*What you are asked to do:* Copy out all of the following data word for word, changing nothing.

*Data excerpts:*

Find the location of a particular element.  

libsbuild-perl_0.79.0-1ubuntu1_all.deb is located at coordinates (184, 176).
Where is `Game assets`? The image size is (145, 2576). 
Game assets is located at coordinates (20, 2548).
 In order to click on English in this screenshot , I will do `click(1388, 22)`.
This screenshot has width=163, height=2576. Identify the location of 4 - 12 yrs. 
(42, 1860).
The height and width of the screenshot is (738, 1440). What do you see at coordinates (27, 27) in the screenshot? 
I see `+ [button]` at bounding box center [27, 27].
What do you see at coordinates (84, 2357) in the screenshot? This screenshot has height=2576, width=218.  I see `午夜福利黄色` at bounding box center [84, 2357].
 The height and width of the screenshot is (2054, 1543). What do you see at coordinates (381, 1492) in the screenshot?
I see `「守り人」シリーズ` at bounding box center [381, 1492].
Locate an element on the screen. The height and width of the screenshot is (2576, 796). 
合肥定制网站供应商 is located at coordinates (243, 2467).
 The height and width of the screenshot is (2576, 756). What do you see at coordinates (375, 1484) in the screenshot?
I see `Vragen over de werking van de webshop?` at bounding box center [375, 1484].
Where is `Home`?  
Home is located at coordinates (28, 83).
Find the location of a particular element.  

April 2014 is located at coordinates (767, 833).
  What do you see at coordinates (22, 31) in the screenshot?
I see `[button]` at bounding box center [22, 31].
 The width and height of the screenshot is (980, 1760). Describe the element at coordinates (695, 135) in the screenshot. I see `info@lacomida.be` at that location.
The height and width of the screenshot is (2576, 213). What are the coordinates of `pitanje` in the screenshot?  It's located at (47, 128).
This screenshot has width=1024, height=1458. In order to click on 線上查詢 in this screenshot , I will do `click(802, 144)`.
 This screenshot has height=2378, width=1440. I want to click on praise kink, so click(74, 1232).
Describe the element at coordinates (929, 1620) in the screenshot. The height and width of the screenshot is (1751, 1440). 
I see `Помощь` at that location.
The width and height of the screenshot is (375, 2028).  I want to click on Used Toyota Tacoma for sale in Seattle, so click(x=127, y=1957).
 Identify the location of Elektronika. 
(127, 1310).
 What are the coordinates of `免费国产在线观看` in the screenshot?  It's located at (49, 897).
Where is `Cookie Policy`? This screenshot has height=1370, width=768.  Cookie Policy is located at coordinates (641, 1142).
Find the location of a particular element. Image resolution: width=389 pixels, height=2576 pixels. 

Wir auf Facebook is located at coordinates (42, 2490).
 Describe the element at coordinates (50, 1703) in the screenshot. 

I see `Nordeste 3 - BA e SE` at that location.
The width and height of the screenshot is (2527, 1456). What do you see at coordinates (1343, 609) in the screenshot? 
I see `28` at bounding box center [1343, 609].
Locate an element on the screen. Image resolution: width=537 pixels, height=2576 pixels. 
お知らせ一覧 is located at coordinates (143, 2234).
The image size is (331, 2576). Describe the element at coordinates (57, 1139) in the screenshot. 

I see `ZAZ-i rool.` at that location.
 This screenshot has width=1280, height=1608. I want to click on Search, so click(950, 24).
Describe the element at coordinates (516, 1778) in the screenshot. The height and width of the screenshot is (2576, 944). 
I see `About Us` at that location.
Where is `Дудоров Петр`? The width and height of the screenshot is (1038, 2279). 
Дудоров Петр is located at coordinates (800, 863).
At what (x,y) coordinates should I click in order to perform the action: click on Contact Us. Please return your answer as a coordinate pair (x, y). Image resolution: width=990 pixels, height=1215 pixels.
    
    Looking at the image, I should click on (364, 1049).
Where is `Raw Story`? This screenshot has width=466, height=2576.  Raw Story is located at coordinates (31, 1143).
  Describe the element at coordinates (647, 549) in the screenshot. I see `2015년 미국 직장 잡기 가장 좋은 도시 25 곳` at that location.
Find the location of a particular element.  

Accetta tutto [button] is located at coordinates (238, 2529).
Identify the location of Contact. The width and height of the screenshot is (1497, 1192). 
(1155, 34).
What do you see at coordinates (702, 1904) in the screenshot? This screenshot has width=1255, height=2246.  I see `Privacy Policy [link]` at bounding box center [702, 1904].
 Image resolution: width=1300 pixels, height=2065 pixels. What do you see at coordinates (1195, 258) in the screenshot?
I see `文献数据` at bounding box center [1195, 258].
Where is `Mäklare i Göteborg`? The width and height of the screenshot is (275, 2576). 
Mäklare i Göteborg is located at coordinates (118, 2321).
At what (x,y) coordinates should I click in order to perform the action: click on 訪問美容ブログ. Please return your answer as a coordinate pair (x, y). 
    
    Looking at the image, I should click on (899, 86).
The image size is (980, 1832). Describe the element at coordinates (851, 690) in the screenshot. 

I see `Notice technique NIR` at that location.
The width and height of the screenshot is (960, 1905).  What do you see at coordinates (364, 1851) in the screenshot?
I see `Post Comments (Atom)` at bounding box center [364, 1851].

*Task output:*
Find the location of a particular element.  

libsbuild-perl_0.79.0-1ubuntu1_all.deb is located at coordinates (184, 176).
Where is `Game assets`? The image size is (145, 2576). 
Game assets is located at coordinates (20, 2548).
 In order to click on English in this screenshot , I will do `click(1388, 22)`.
This screenshot has width=163, height=2576. Identify the location of 4 - 12 yrs. 
(42, 1860).
The height and width of the screenshot is (738, 1440). What do you see at coordinates (27, 27) in the screenshot? 
I see `+ [button]` at bounding box center [27, 27].
What do you see at coordinates (84, 2357) in the screenshot? This screenshot has height=2576, width=218.  I see `午夜福利黄色` at bounding box center [84, 2357].
 The height and width of the screenshot is (2054, 1543). What do you see at coordinates (381, 1492) in the screenshot?
I see `「守り人」シリーズ` at bounding box center [381, 1492].
Locate an element on the screen. The height and width of the screenshot is (2576, 796). 
合肥定制网站供应商 is located at coordinates (243, 2467).
 The height and width of the screenshot is (2576, 756). What do you see at coordinates (375, 1484) in the screenshot?
I see `Vragen over de werking van de webshop?` at bounding box center [375, 1484].
Where is `Home`?  
Home is located at coordinates (28, 83).
Find the location of a particular element.  

April 2014 is located at coordinates (767, 833).
  What do you see at coordinates (22, 31) in the screenshot?
I see `[button]` at bounding box center [22, 31].
 The width and height of the screenshot is (980, 1760). Describe the element at coordinates (695, 135) in the screenshot. I see `info@lacomida.be` at that location.
The height and width of the screenshot is (2576, 213). What are the coordinates of `pitanje` in the screenshot?  It's located at (47, 128).
This screenshot has width=1024, height=1458. In order to click on 線上查詢 in this screenshot , I will do `click(802, 144)`.
 This screenshot has height=2378, width=1440. I want to click on praise kink, so click(74, 1232).
Describe the element at coordinates (929, 1620) in the screenshot. The height and width of the screenshot is (1751, 1440). 
I see `Помощь` at that location.
The width and height of the screenshot is (375, 2028).  I want to click on Used Toyota Tacoma for sale in Seattle, so click(x=127, y=1957).
 Identify the location of Elektronika. 
(127, 1310).
 What are the coordinates of `免费国产在线观看` in the screenshot?  It's located at (49, 897).
Where is `Cookie Policy`? This screenshot has height=1370, width=768.  Cookie Policy is located at coordinates (641, 1142).
Find the location of a particular element. Image resolution: width=389 pixels, height=2576 pixels. 

Wir auf Facebook is located at coordinates (42, 2490).
 Describe the element at coordinates (50, 1703) in the screenshot. 

I see `Nordeste 3 - BA e SE` at that location.
The width and height of the screenshot is (2527, 1456). What do you see at coordinates (1343, 609) in the screenshot? 
I see `28` at bounding box center [1343, 609].
Locate an element on the screen. Image resolution: width=537 pixels, height=2576 pixels. 
お知らせ一覧 is located at coordinates (143, 2234).
The image size is (331, 2576). Describe the element at coordinates (57, 1139) in the screenshot. 

I see `ZAZ-i rool.` at that location.
 This screenshot has width=1280, height=1608. I want to click on Search, so click(950, 24).
Describe the element at coordinates (516, 1778) in the screenshot. The height and width of the screenshot is (2576, 944). 
I see `About Us` at that location.
Where is `Дудоров Петр`? The width and height of the screenshot is (1038, 2279). 
Дудоров Петр is located at coordinates (800, 863).
At what (x,y) coordinates should I click in order to perform the action: click on Contact Us. Please return your answer as a coordinate pair (x, y). Image resolution: width=990 pixels, height=1215 pixels.
    
    Looking at the image, I should click on (364, 1049).
Where is `Raw Story`? This screenshot has width=466, height=2576.  Raw Story is located at coordinates (31, 1143).
  Describe the element at coordinates (647, 549) in the screenshot. I see `2015년 미국 직장 잡기 가장 좋은 도시 25 곳` at that location.
Find the location of a particular element.  

Accetta tutto [button] is located at coordinates (238, 2529).
Identify the location of Contact. The width and height of the screenshot is (1497, 1192). 
(1155, 34).
What do you see at coordinates (702, 1904) in the screenshot? This screenshot has width=1255, height=2246.  I see `Privacy Policy [link]` at bounding box center [702, 1904].
 Image resolution: width=1300 pixels, height=2065 pixels. What do you see at coordinates (1195, 258) in the screenshot?
I see `文献数据` at bounding box center [1195, 258].
Where is `Mäklare i Göteborg`? The width and height of the screenshot is (275, 2576). 
Mäklare i Göteborg is located at coordinates (118, 2321).
At what (x,y) coordinates should I click in order to perform the action: click on 訪問美容ブログ. Please return your answer as a coordinate pair (x, y). 
    
    Looking at the image, I should click on (899, 86).
The image size is (980, 1832). Describe the element at coordinates (851, 690) in the screenshot. 

I see `Notice technique NIR` at that location.
The width and height of the screenshot is (960, 1905).  What do you see at coordinates (364, 1851) in the screenshot?
I see `Post Comments (Atom)` at bounding box center [364, 1851].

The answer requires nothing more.